### WHAT TO DO
Begin the copy at the line that contains "The height and width of the screenshot is (400, 564).", end it at the last line of the entries below, keep every word exact, and include no pictures.

Collected data

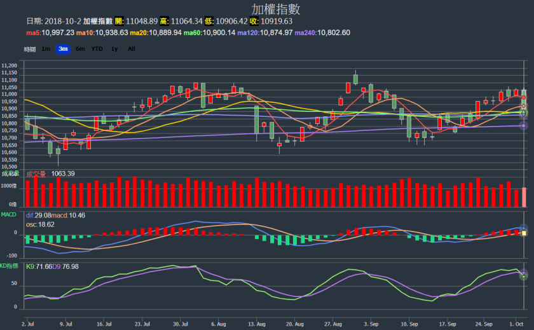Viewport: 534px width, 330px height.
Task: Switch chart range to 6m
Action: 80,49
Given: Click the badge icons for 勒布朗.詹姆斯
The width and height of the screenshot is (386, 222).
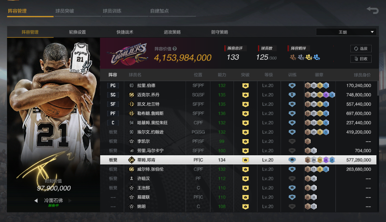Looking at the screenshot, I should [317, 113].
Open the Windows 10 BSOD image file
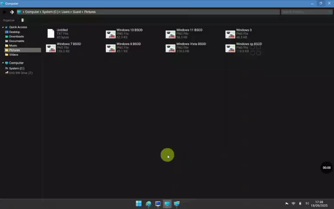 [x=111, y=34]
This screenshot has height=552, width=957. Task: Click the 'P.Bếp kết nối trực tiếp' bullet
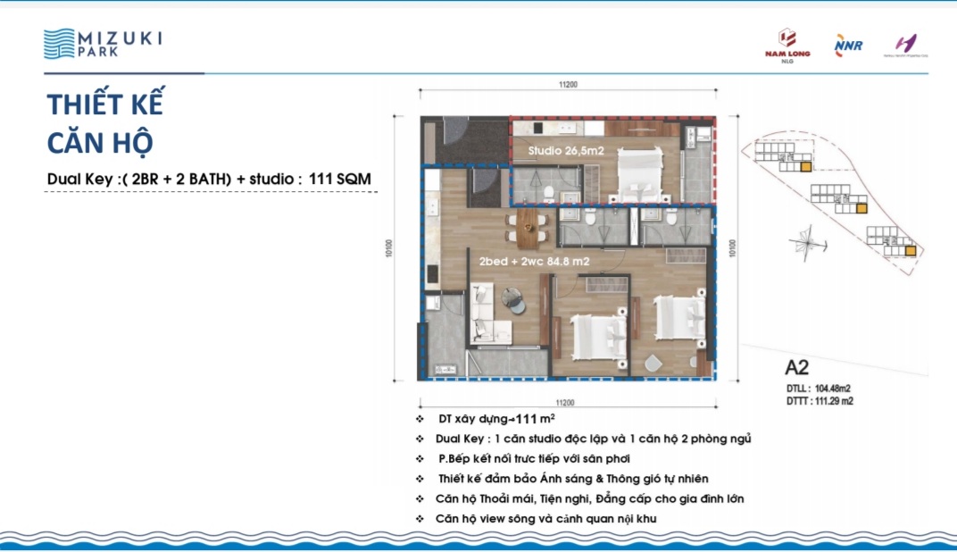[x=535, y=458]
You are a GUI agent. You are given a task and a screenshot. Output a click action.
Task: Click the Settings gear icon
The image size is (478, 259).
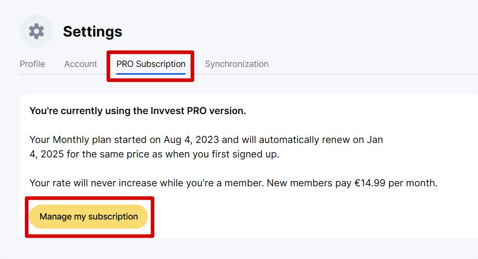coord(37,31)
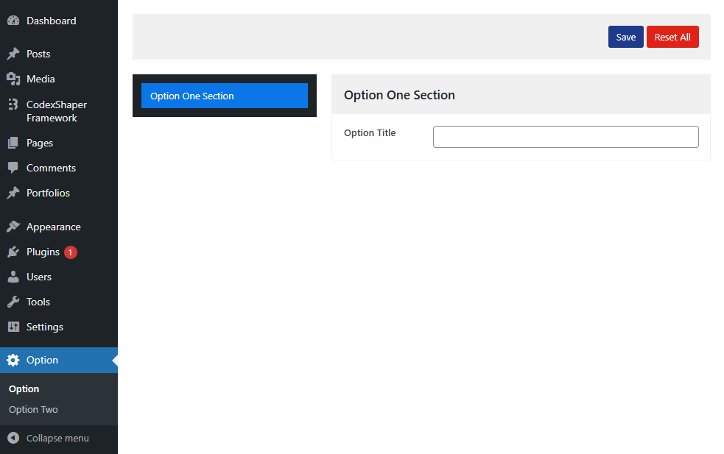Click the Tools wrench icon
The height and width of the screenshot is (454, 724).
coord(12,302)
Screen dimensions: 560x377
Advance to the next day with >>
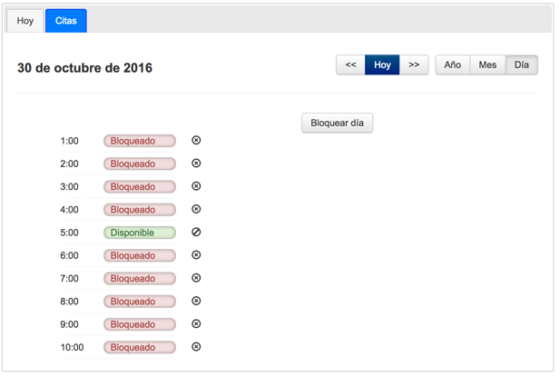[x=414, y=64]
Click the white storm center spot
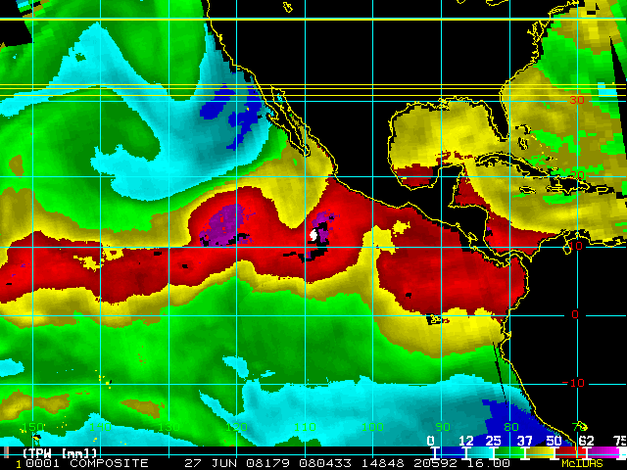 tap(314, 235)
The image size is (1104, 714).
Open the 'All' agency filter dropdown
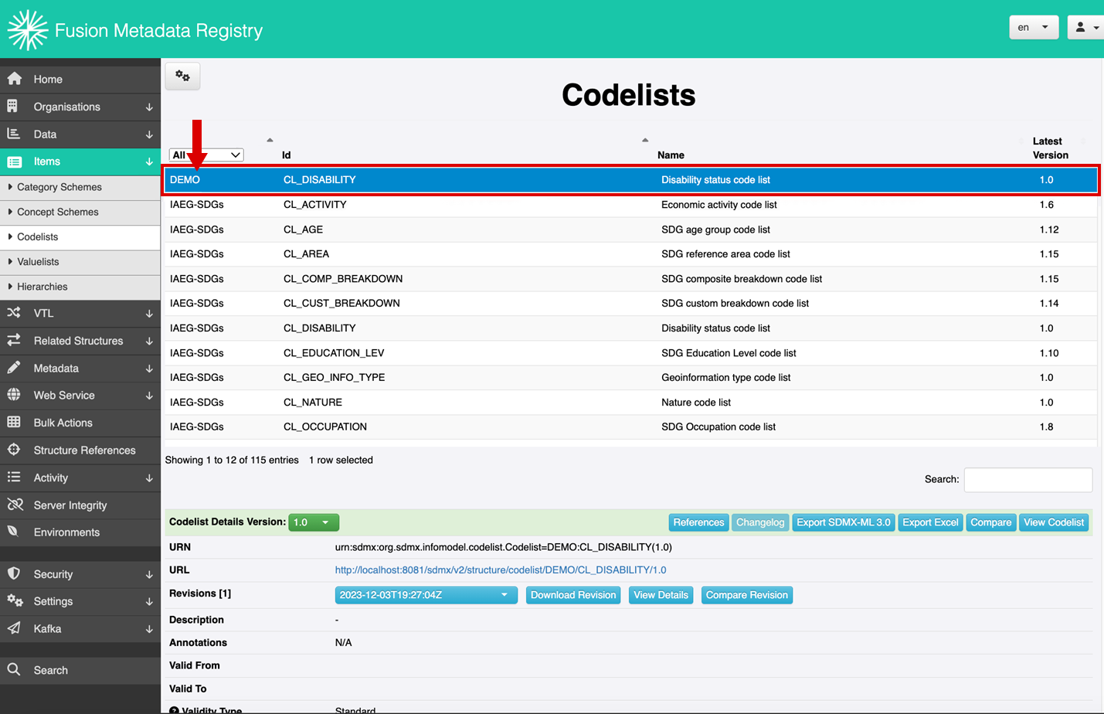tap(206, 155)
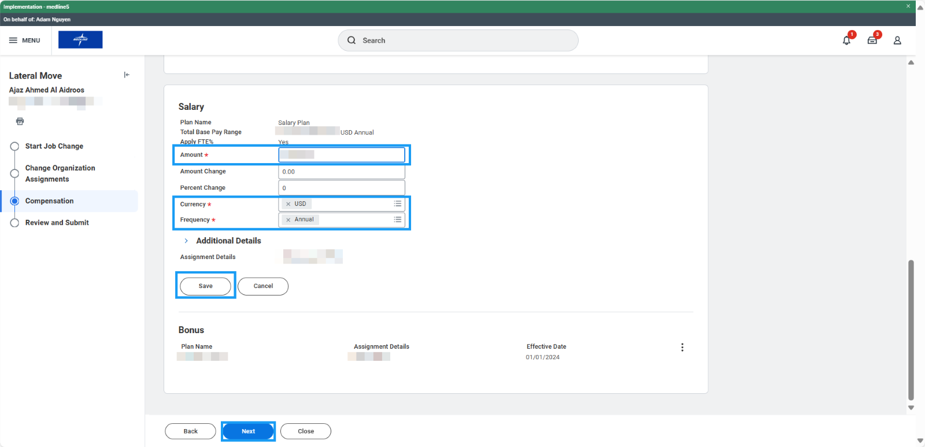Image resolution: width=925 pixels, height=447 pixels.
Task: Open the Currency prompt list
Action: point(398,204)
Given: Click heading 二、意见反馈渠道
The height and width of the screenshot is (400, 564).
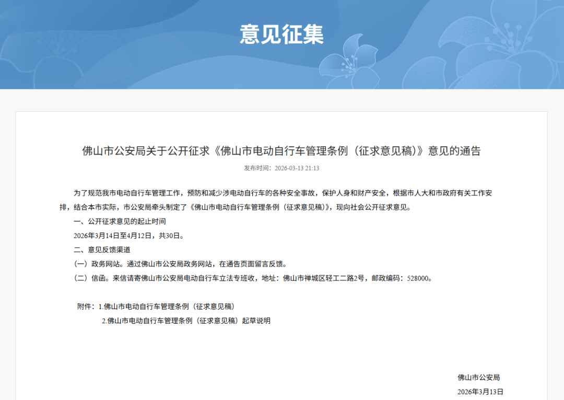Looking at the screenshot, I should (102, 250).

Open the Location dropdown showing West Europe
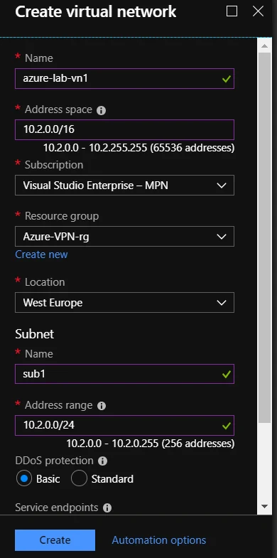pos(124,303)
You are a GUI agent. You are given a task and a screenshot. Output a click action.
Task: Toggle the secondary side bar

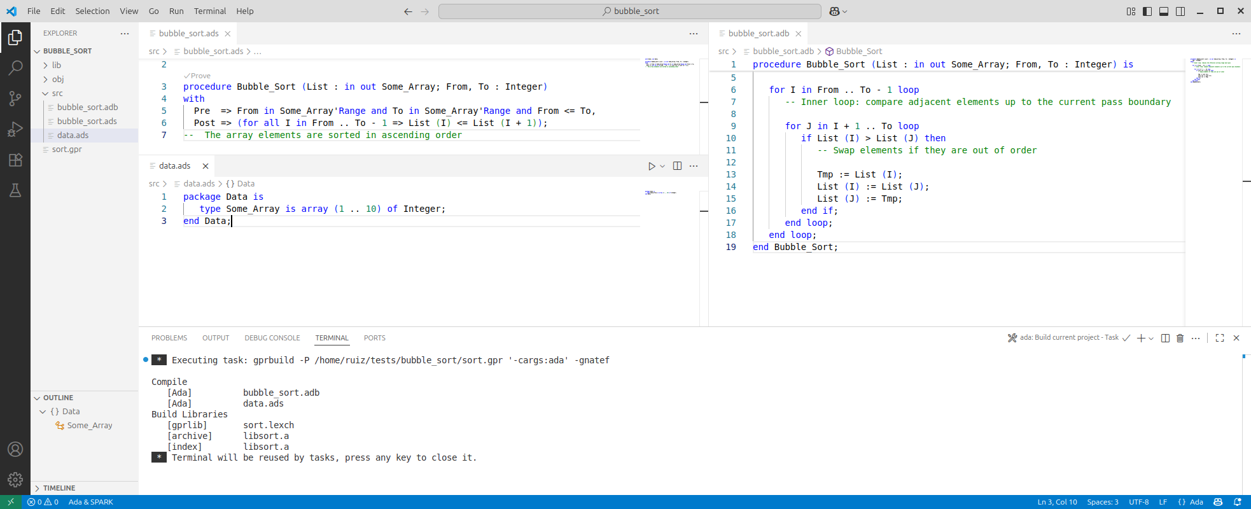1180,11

### ANSWER TO THIS TASK
The height and width of the screenshot is (400, 564).
Looking at the screenshot, I should (102, 250).

Open the Location dropdown showing West Europe
pos(124,303)
You are a GUI agent. You are given a task and a screenshot. Output a click action.
Task: Toggle the secondary side bar

1180,11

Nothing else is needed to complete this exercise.